=== Prompt 1 ===
Summarize the article on Trojan Source attacks in two sentences.
=== Prompt 2 ===
Copy word for word the stretch of the article on Trojan Source attacks from "The full scale" through "that looks harmless.".

=== Document extract ===
+++

How to protect yourself against Trojan Source unicode attacks with Sonatype Repository Firewall

December 03, 2021 By Chris Good

3 minute read time

Open source ecosystems and the tools that developers use have seen increasing attacks over the past three to four years, with so many "novel" attack vectors coming to fruition this past year. In November 2021, researchers at the University of Cambridge found yet another way to invade the open source community, called "Trojan Source."

The paper Trojan Source: Invisible Vulnerabilities (PDF format), details how malicious adversaries can exploit a weakness in text encoders which compiles and interprets source code differently than how it's displayed to developers. This, in essence, creates an invisible vulnerability that cannot be seen by the human eye and is a great threat to development environments if not properly addressed.

What is a Trojan Source attack?

As explained by researchers, Nicholas Boucher and Ross Anderson:

"This attack exploits subtleties in text-encoding standards such as Unicode to produce source code whose tokens are logically encoded in a different order from the one in which they are displayed."

It's a scary and high-risk attack for developers affecting both "comments and strings to appear to be code and vice versa."

The full scale of this vulnerability is massive, potentially affecting almost every language and system from Linux to Webkit. The weakness exploits Unicode's bi-directional or "Bidi" algorithm, which handles displaying text that includes mixed scripts with different display orders. This includes Arabic (right to left) and English (left to right). Because the editor misses detecting bi-directional characters in the source code, bad actors can inject malicious code that looks harmless.

Targeted development teams can pull in malicious packages, carefully review them for suspicious activity, and still not find any red flags. Thus, it is more important now more than ever for teams to have an effective, automated malware detection and protection system in place to secure your software supply chain.

Protection against Trojan Source unicode attacks

So - how can you protect yourself against these invisible, Trojan Source attacks? If you're a Sonatype Repository Firewall user, we’ve already got you covered. If you're not, we should talk.

To address this issue, we've expanded the Release Integrity protection and added signals that are continuously monitoring for any "odd behaviors," searching for Unicode within the components you are managing and flagging them as suspicious when discovered. This new protection against Trojan Source attacks is available now to all Sonatype customers running Sonatype Repository Firewall, including Release Integrity.

+++

=== Material ===
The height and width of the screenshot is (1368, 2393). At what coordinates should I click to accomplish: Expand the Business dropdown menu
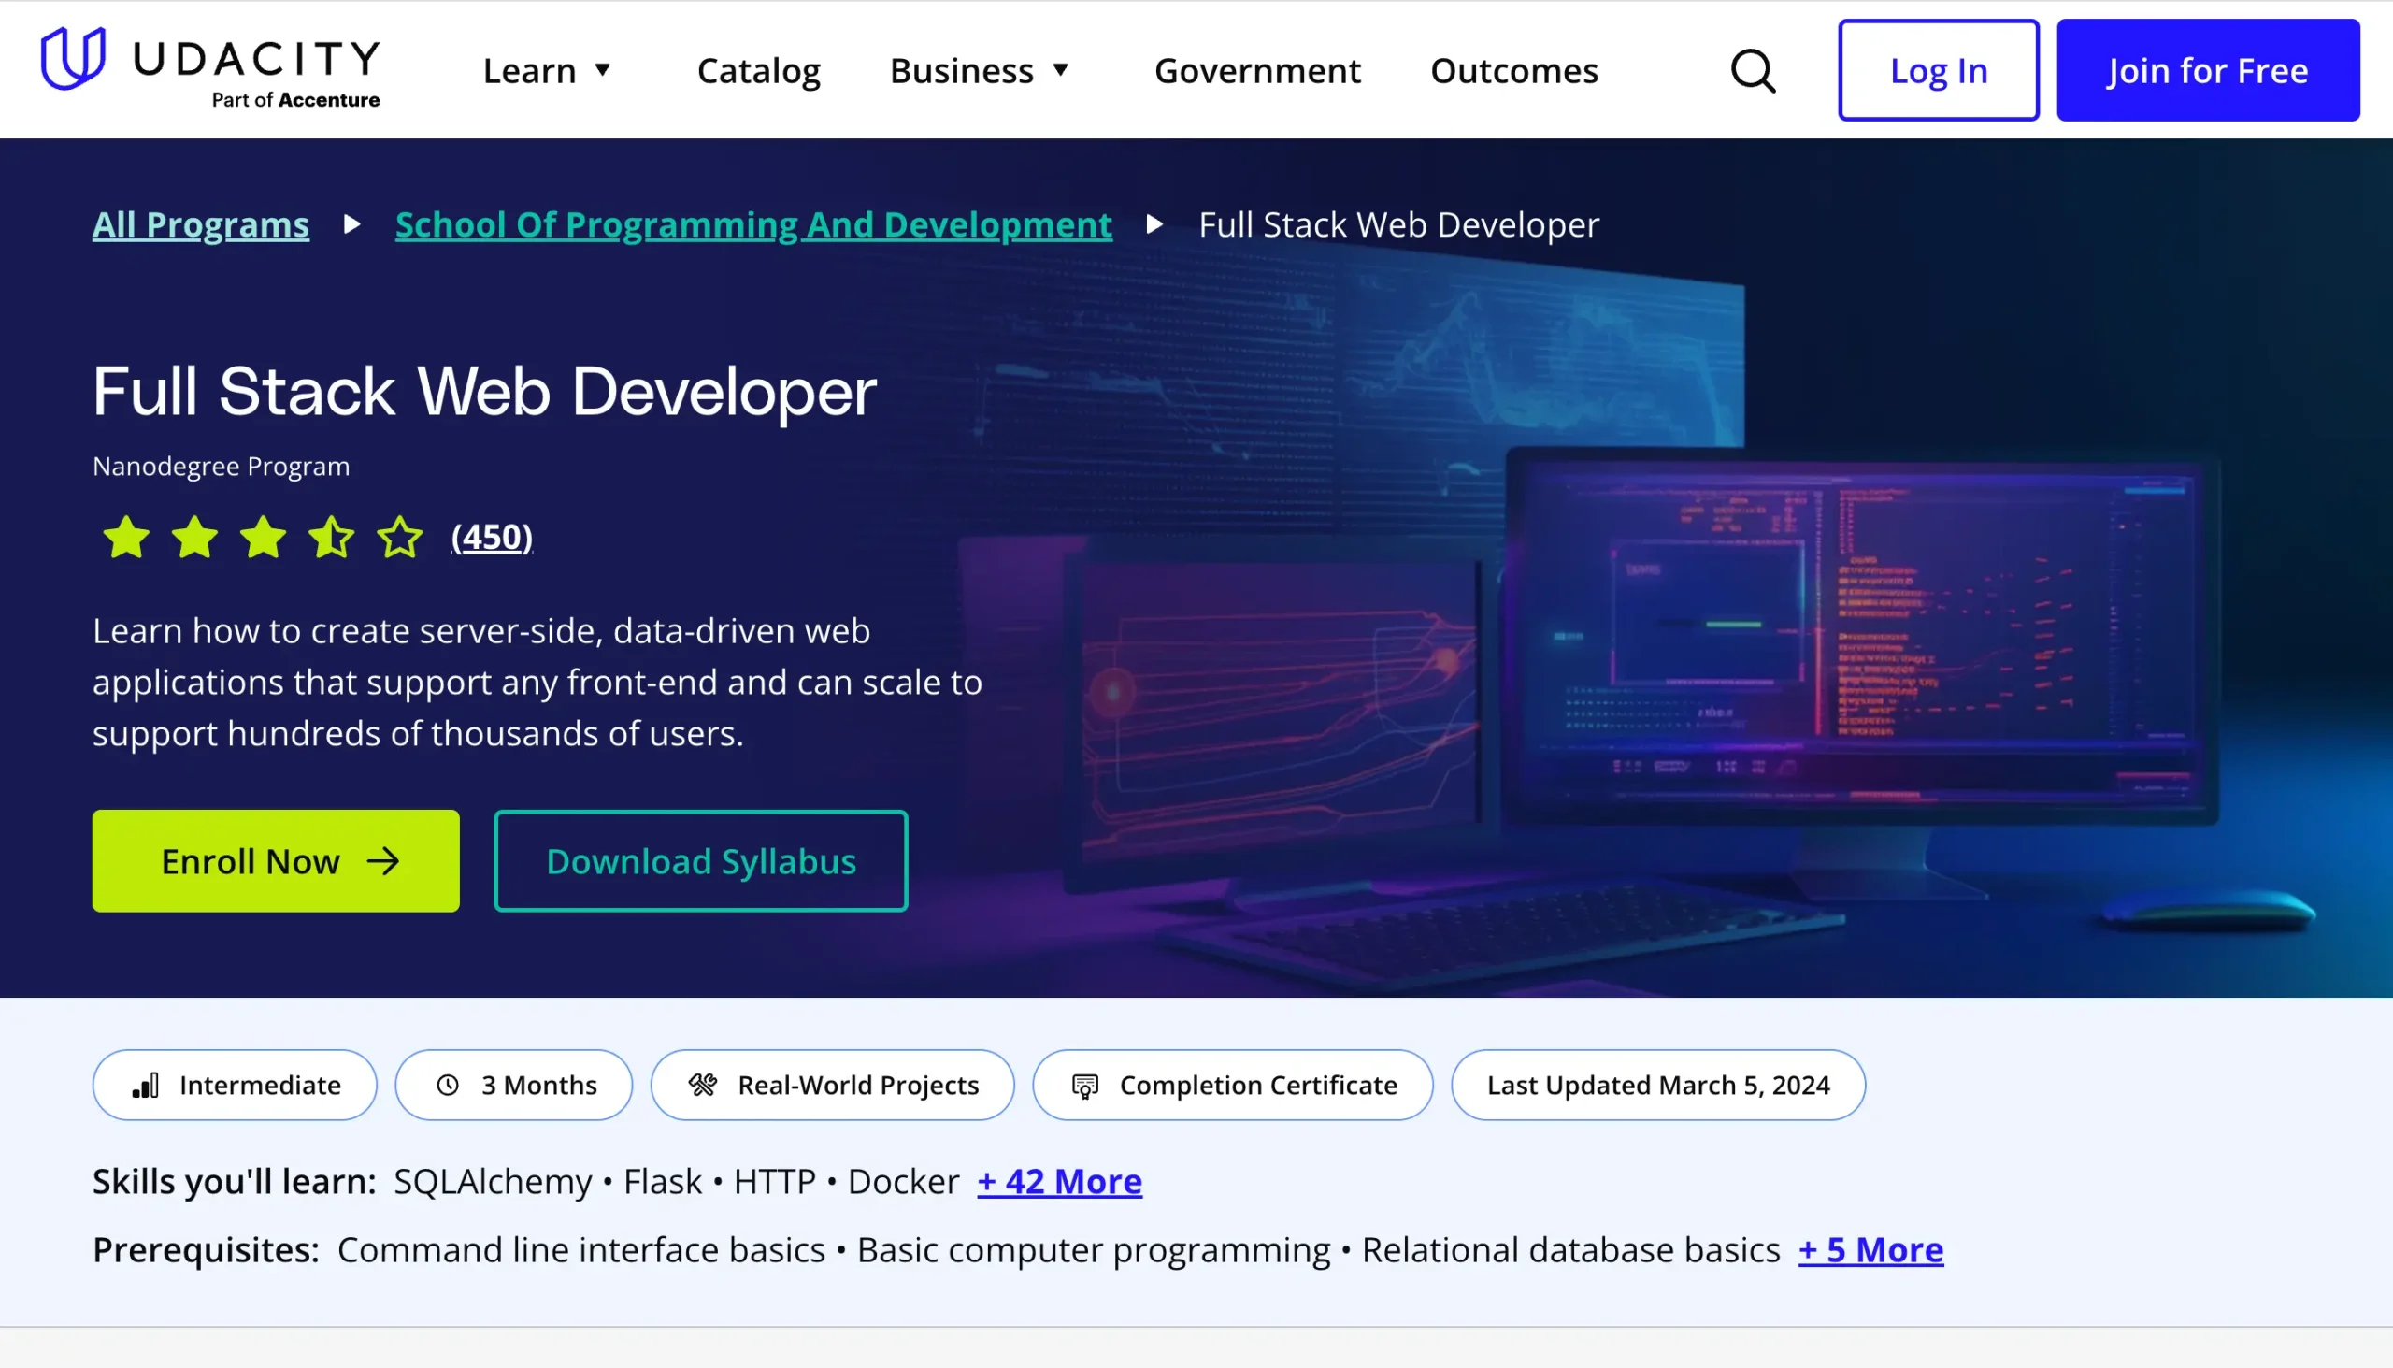980,70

+++

=== Output 1 ===
Researchers at the University of Cambridge described Trojan Source, an attack that exploits Unicode's bi-directional algorithm to produce source code whose tokens are encoded in a different order from how they are displayed, so malicious code can look harmless. Sonatype has expanded Release Integrity in Sonatype Repository Firewall with signals that search for Unicode in managed components and flag them as suspicious.

=== Output 2 ===
The full scale of this vulnerability is massive, potentially affecting almost every language and system from Linux to Webkit. The weakness exploits Unicode's bi-directional or "Bidi" algorithm, which handles displaying text that includes mixed scripts with different display orders. This includes Arabic (right to left) and English (left to right). Because the editor misses detecting bi-directional characters in the source code, bad actors can inject malicious code that looks harmless.